* Reading passage
────

◡◶▿ HOME06 | A phenomenology of the pinch zoom
🤞 The finger gait of naive gods. Plus: Artist fees for unreliable movies. And Boris Lehman's tinned surprises. | Renovating the Home Motion Picture Week 6
Dear film students - welcome back. Today, we will learn about the pinch zoom. Using your forefinger and thumb - or whatever’s available - to embiggen the image on your touchscreen camera device.
First: remember last spring’s set design module - Maps, Flaps, & Infinite Wallpaper? Well, the full annotated index to all 35 micro-essays is now up! If you’re new-ish, jump in via whatever note calls to you. If you were here at the time, why not revisit the things we learned and the fun we had?
And please, share the link with your colleagues and networks:
Okay. Now. Talking of the past, let’s quickly recap last week’s lesson on the Super 8 home movie. We learned how:
Using Super 8 in your personal life forces you to learn the world - and your craft - at a different sample rate.
The Super 8 home moviemaker records only the cookie dough of the cookie dough ice cream of life.
She edits in-camera across months and years, balancing the pressures of the footage meter against unexpected new rhythms in her personal life.
The last few feet of a Super 8 reel exist in a timezone of their own.
Good. In today’s lesson, we will discuss how:
💁♀️ Filmmaking just for the thrill of caressing a touch-sensitive screen can be just as thrilling for the audience, as long as they’re there when you’re doing it.
👀 The pinch zoom is a highly personal camera move because it combines the fingerprint, the hand gait, and the crackle of the mind in action.
🆘 The pinch zoom is an “emergency close-up button” and a new tool for a cyborg movie culture.
🔍 The pinch zoom’s unique manner of magnifying or revealing makes it uniquely valuable to the home moviemaker.
Missed a week? Joined late? Don’t worry about reading these lessons out of order. Each functions independently. They are sent in a sensible sequence but hardly reliant on it.
My dear friends, this little film school relies on your nourishing shares to grow. Please forward this email to someone who’ll cherish it - or share the link with your whole beautiful network!
Pinch zoom performance
You can hear me deliver this lesson by scrolling up to the header and clicking Listen and/or the play ▸ button.
The home movie, and perhaps the broader amateur movie, are the only filmmaking genres where it is excusable to use a technique for the sheer sensual thrill of touching the buttons.
Or, in the peculiar case of the pinch zoom, the non-buttons: the touchscreen and its images, both pliable and firm, yielding yet absolute; the cold glass and the power of selectivity.

────

Can you reproduce the pinch zoom lesson starting with "The home movie, and" and going on through "power of selectivity.", swapping "sensual" for "tactile"?

* Records supplied
────

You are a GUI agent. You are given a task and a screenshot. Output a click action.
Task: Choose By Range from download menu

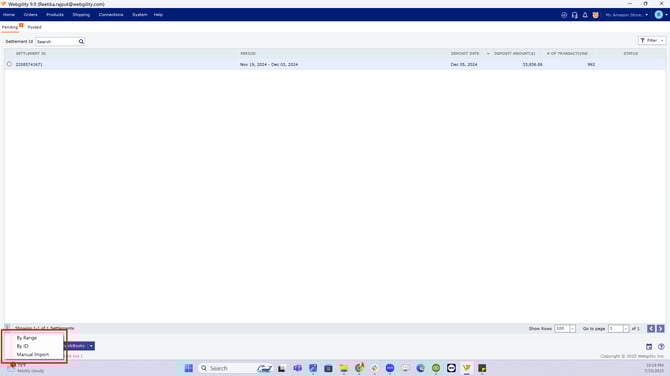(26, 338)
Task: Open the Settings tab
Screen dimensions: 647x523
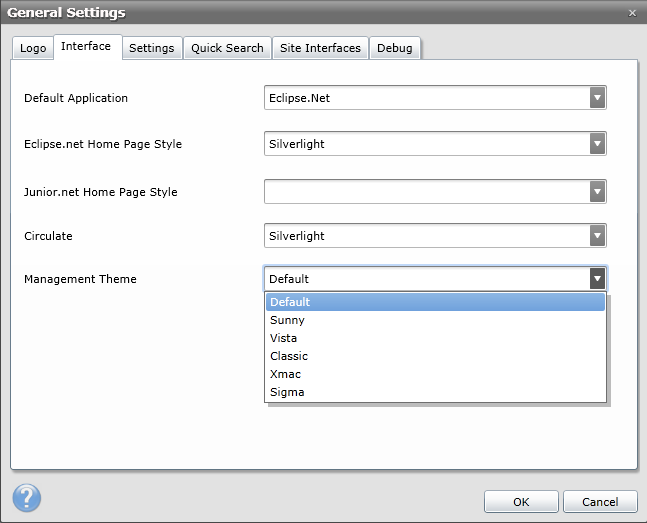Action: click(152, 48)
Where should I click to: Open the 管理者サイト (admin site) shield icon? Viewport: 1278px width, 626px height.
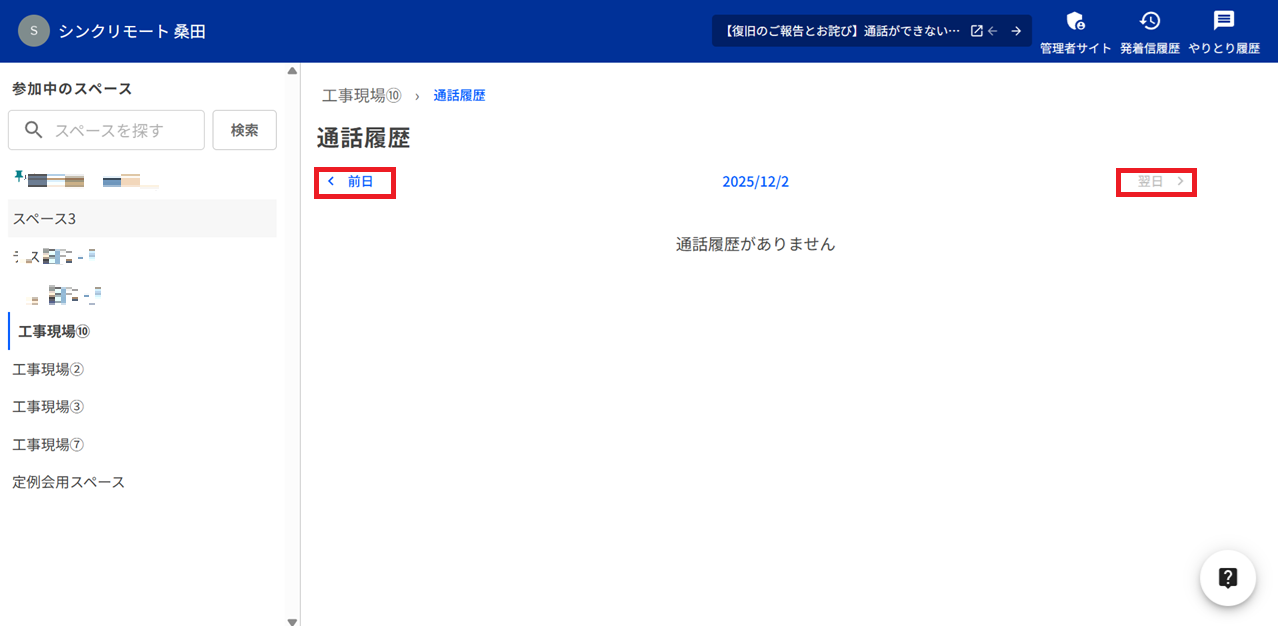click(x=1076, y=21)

────

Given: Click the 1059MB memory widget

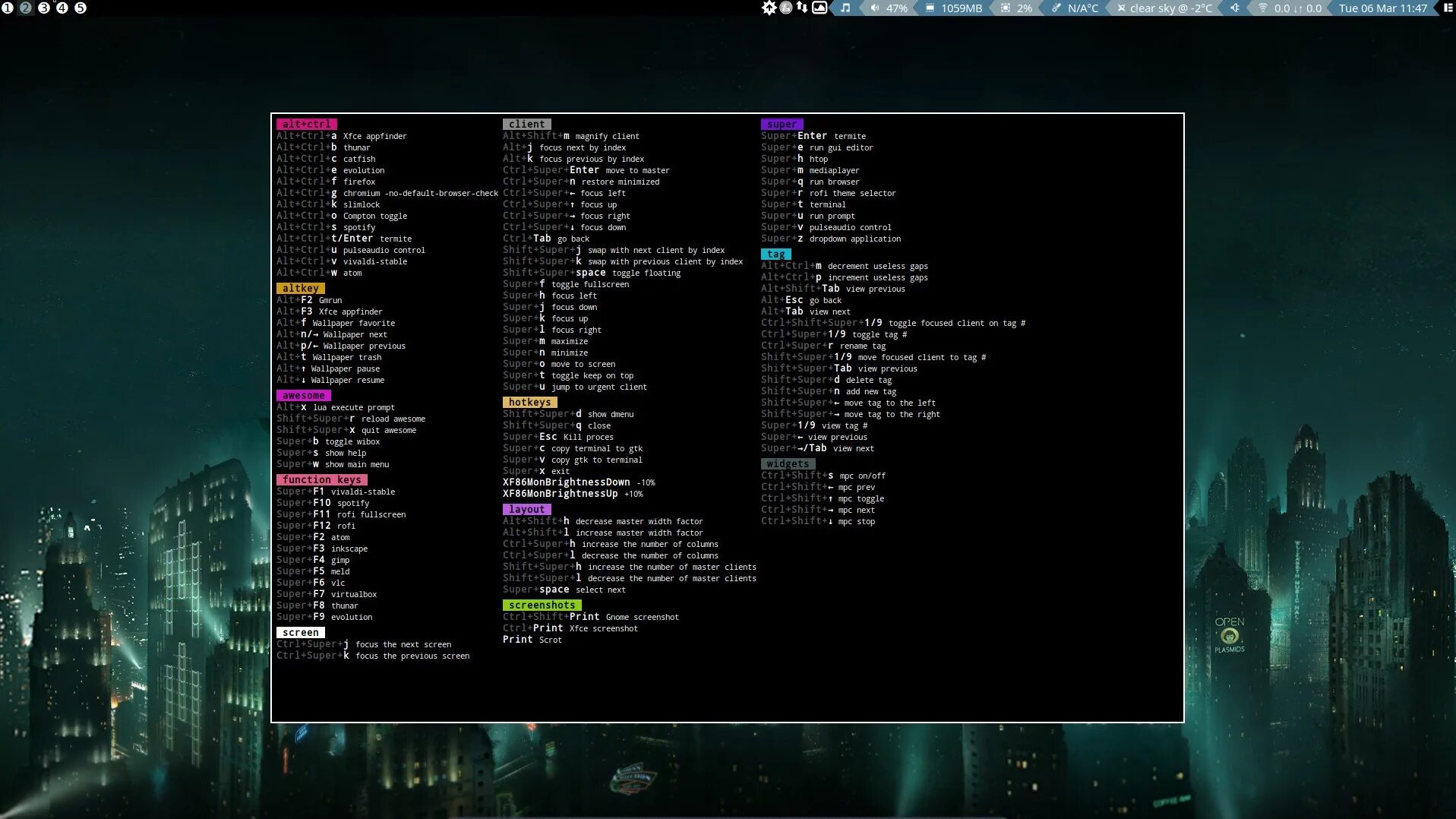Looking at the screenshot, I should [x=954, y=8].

────

* Solution to this exercise
The home movie, and perhaps the broader amateur movie, are the only filmmaking genres where it is excusable to use a technique for the sheer tactile thrill of touching the buttons.
Or, in the peculiar case of the pinch zoom, the non-buttons: the touchscreen and its images, both pliable and firm, yielding yet absolute; the cold glass and the power of selectivity.